The 16-year-olds from Whistler combined to finish 22nd in a field of 23 sleds, though that seemed largely irrelevant. There have been four-woman teams in what is typically called four-man bobsledding, but luge has never seen a pairing like this until now.

The German sled of Toni Eggert and Sascha Benecken won the race in 1 minute, 16.644 seconds. Germany’s Tobias Wendl and Tobias Arlt finished second and the Russian team of Vsevolod Kashkin and Konstantin Korshunov placed third for their first medal of the season.

The U.S. team of Chris Mazdzer and Jayson Terdiman placed 11th.

But the story was the Canadian teens, who qualified for the World Cup event on Thursday. They were nearly a half-second behind any other finisher and almost 2.7 seconds back of Eggert and Benecken. But they’ll forever be able to say that they were winning the race at one point — a technicality because they were the first ones down the hill at the Whistler Sliding Center, but accurate nonetheless.

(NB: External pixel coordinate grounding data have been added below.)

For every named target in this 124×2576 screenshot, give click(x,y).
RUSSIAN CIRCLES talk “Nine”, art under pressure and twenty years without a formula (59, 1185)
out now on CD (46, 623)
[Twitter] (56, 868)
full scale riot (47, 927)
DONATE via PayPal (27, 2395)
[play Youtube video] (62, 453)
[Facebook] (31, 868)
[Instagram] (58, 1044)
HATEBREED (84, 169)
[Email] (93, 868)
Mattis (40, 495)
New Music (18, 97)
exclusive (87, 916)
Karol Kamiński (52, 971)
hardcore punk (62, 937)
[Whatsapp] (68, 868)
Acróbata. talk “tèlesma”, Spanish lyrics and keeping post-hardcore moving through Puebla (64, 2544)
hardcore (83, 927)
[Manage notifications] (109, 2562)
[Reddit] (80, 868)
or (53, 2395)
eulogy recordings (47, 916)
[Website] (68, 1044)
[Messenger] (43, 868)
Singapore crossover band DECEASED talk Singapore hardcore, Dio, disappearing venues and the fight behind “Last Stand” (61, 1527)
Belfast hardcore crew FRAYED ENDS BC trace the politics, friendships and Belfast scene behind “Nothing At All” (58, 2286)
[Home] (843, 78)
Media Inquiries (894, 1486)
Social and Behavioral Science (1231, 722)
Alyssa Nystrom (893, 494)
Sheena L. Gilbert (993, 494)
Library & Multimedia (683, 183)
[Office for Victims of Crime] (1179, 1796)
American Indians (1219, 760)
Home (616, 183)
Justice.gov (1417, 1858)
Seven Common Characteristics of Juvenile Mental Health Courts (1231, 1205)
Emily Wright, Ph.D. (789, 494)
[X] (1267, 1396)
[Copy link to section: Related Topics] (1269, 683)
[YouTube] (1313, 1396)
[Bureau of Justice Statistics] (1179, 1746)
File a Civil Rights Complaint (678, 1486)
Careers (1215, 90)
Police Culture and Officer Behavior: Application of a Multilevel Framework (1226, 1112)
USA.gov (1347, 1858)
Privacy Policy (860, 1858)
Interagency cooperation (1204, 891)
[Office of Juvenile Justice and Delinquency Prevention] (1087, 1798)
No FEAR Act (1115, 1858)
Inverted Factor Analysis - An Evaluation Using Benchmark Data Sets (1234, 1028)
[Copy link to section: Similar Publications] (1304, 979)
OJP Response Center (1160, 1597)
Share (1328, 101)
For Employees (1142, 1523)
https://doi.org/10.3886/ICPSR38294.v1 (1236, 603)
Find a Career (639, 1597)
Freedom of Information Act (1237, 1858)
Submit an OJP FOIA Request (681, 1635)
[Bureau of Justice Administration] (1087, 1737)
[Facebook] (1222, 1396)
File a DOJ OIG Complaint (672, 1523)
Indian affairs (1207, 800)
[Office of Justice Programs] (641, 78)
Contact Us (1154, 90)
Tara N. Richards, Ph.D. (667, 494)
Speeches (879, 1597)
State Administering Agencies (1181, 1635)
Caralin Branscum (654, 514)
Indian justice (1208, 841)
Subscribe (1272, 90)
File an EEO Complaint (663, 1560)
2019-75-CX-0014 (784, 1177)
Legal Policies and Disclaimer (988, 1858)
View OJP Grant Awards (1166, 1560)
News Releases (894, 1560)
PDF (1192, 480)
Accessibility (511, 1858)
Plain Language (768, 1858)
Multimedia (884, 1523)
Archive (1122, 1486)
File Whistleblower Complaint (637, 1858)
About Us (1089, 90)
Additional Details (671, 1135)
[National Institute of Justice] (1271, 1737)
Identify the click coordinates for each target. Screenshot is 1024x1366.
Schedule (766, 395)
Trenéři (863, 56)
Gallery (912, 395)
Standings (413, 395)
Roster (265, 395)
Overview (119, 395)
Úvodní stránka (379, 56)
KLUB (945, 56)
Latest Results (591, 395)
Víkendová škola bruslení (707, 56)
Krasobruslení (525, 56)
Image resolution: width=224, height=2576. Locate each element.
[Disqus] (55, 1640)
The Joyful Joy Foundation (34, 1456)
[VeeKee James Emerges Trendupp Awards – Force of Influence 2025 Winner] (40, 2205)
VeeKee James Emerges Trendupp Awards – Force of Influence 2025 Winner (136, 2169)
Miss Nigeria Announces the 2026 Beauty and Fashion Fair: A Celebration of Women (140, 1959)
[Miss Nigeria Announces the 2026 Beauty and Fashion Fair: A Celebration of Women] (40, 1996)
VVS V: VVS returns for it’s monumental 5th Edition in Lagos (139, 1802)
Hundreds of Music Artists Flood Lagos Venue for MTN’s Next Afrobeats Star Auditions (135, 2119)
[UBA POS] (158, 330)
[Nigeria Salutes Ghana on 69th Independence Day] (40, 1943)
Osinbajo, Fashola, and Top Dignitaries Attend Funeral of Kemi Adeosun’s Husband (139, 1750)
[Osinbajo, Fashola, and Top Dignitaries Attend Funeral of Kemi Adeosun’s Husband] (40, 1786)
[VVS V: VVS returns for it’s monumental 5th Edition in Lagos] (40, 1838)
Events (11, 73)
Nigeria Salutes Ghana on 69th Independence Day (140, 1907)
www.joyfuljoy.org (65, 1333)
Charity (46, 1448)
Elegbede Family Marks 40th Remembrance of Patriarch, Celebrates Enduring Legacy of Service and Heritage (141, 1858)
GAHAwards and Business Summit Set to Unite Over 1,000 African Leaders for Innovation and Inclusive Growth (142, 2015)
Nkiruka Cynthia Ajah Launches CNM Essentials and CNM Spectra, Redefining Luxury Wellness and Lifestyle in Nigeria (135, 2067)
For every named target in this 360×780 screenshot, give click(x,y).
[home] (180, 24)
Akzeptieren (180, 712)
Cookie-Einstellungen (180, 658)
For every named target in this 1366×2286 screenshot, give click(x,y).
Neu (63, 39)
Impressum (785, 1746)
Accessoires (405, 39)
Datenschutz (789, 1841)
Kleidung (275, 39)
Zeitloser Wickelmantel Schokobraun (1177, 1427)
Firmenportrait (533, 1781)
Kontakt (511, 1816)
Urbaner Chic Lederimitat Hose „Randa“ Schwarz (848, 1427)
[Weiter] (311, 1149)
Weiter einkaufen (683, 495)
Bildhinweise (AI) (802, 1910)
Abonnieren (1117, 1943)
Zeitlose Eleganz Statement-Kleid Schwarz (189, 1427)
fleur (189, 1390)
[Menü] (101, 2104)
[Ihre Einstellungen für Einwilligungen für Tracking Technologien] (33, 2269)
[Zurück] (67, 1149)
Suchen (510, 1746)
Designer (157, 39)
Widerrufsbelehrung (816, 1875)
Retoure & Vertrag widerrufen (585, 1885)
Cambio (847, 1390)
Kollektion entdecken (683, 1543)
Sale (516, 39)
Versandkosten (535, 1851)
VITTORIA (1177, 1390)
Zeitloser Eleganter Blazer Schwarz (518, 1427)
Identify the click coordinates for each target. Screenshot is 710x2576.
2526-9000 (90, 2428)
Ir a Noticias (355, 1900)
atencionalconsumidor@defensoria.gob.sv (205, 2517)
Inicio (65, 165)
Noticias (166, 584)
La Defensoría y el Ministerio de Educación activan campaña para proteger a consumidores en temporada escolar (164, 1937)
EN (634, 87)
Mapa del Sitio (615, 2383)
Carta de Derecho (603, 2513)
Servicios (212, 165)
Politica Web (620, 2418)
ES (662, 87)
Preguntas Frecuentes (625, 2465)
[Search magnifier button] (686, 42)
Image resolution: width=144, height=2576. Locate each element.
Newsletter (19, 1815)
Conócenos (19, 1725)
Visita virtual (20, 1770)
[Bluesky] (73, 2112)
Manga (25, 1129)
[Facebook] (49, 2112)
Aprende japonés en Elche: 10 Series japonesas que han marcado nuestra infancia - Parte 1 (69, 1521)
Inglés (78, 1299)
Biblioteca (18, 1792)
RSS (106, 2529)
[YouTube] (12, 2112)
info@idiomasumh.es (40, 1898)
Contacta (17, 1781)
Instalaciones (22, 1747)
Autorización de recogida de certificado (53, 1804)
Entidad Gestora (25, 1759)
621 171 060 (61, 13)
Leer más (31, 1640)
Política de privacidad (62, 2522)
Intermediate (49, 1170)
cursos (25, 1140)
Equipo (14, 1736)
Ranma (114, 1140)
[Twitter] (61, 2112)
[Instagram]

The only sled they beat was the Italian team of Ivan Nagler and Fabian Malleier, who crashed in the second heat.

There are women’s singles and men’s singles races on the World Cup luge circuit, but there is no rule saying doubles teams must be composed of two men. There have been more female doubles racers at the junior level in recent years, and it was generally considered to be just a matter of time before it happened at the World Cup level.

That time became Saturday.

Canada had the chance to qualify a second sled into the doubles field because some teams typically on the circuit chose to skip this weekend’s stop, and Nash and Corless got into by successfully finishing a Nations Cup qualifying race on Thursday.

They were 11th in that race out of 11 sleds, more than a full second behind the winner and nearly a half-second behind the closest finisher. But all they had to do was cross the line without crashing to get into Saturday’s competition, and earned their spot in the luge history books as a result.